Contribution de Matthieu Bonduelle, secrétaire général du Syndicat de la magistrature, au débat organisé sur ce thème par l'hebdomadaire Témoignage Chrétien

La question formulée en soulève immédiatement une autre : en quoi la politique est-elle affaire de morale ? Posée à un magistrat, elle en appelle une troisième : en quoi la justice est-elle affaire de politique et de morale ?

De fait, la justice, comme la politique, entretient des rapports étroits avec la morale, mais ils sont souvent déniés : le droit n’aurait rien à voir avec la morale, et la justice – qui ne serait que « l’application du droit » – non plus.

L’aporie est complète lorsque, simultanément et paradoxalement, on en vient à dépolitiser le droit lui-même, en l’appréhendant de manière purement formelle. En définitive, la justice ne ressortirait ni à la morale ni à la politique ; il ne faudrait y voir qu’une technique.

Le thème de ce débat permet d’y revenir : la politique est bien une manière de morale, au sens où elle a vocation à trancher ce qui est supposé être le « bien » ou le « mal » pour la société ; le droit est de la politique – et donc de la morale – mise en forme ; la justice est du droit mis en œuvre – donc de la politique, donc de la morale.

Cela posé, évaluer le

« sens moral » des « politiques » du point de vue de la justice ne saurait se réduire à envisager la question des « affaires »

; il convient également d’évoquer ce que la politique fait au droit et à la justice d’un point de vue moral, c’est-à-dire aussi politique. Autrement dit, en guise de synthèse : quelle est la morale judiciaire du pouvoir actuel ?

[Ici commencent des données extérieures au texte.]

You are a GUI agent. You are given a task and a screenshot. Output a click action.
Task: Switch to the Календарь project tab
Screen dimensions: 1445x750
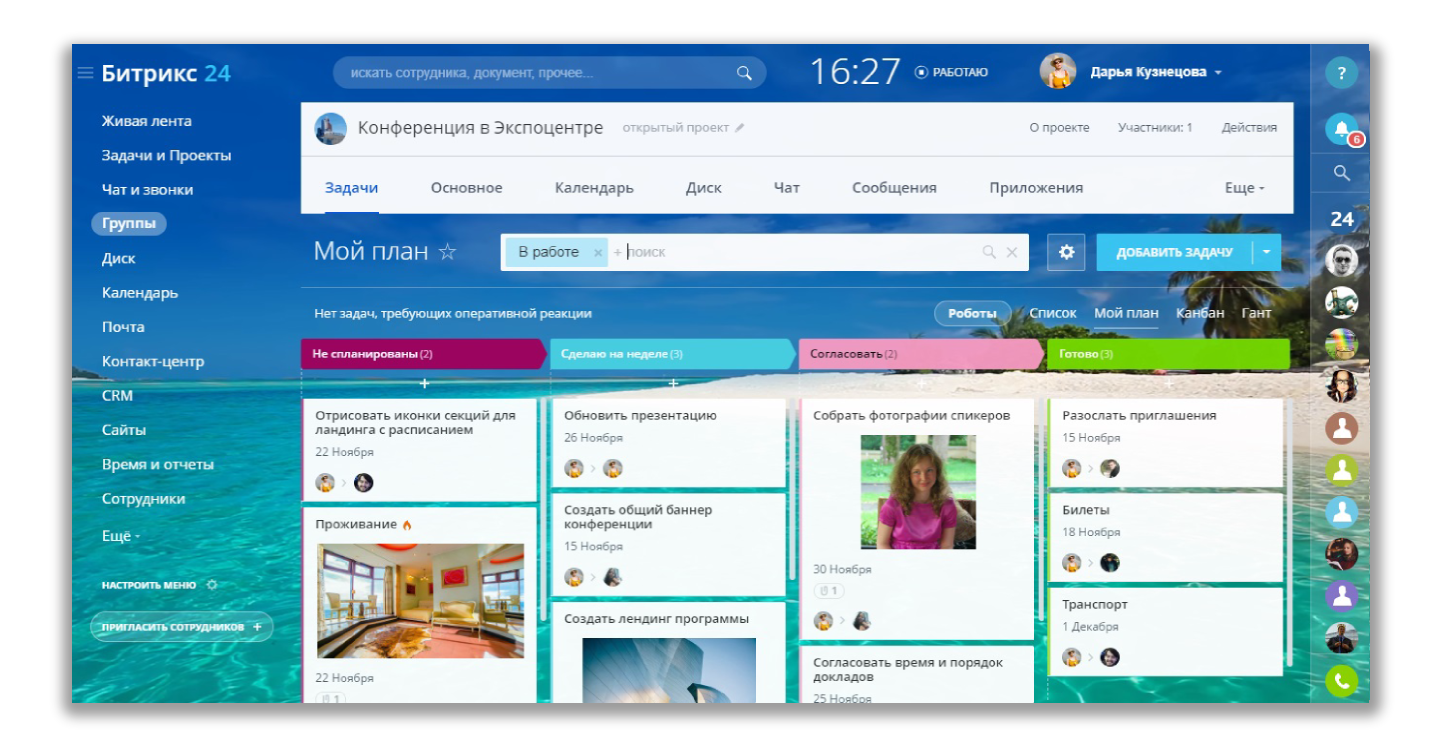[594, 188]
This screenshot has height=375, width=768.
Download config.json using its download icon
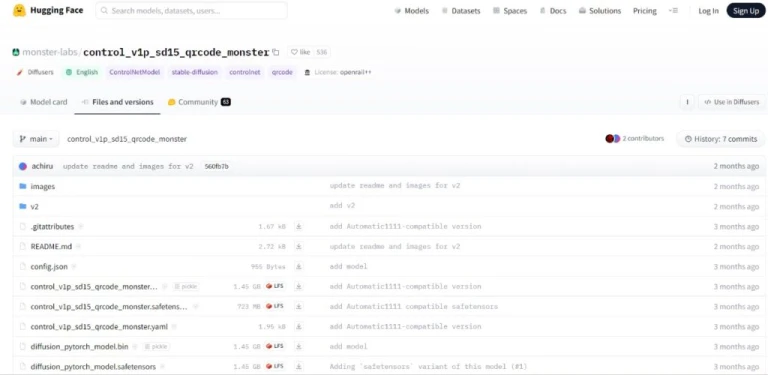[299, 266]
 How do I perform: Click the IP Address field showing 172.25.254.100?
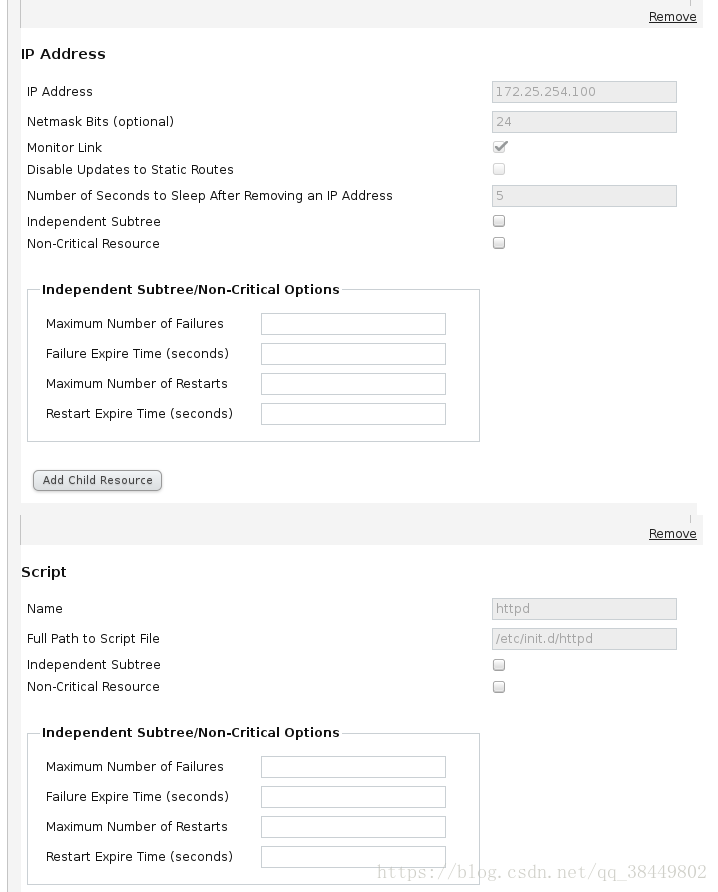(584, 92)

On pourrait la résumer ainsi, sans surprise : forte avec les faibles (ou les ennemis), faible avec les forts (ou les amis). Si certains actes seraient inexplicables, en ce qu’ils seraient forcément inexcusables, injustifiables, d’autres s’expliqueraient d’autant mieux qu’il serait inconcevable de ne pas les excuser, les justifier.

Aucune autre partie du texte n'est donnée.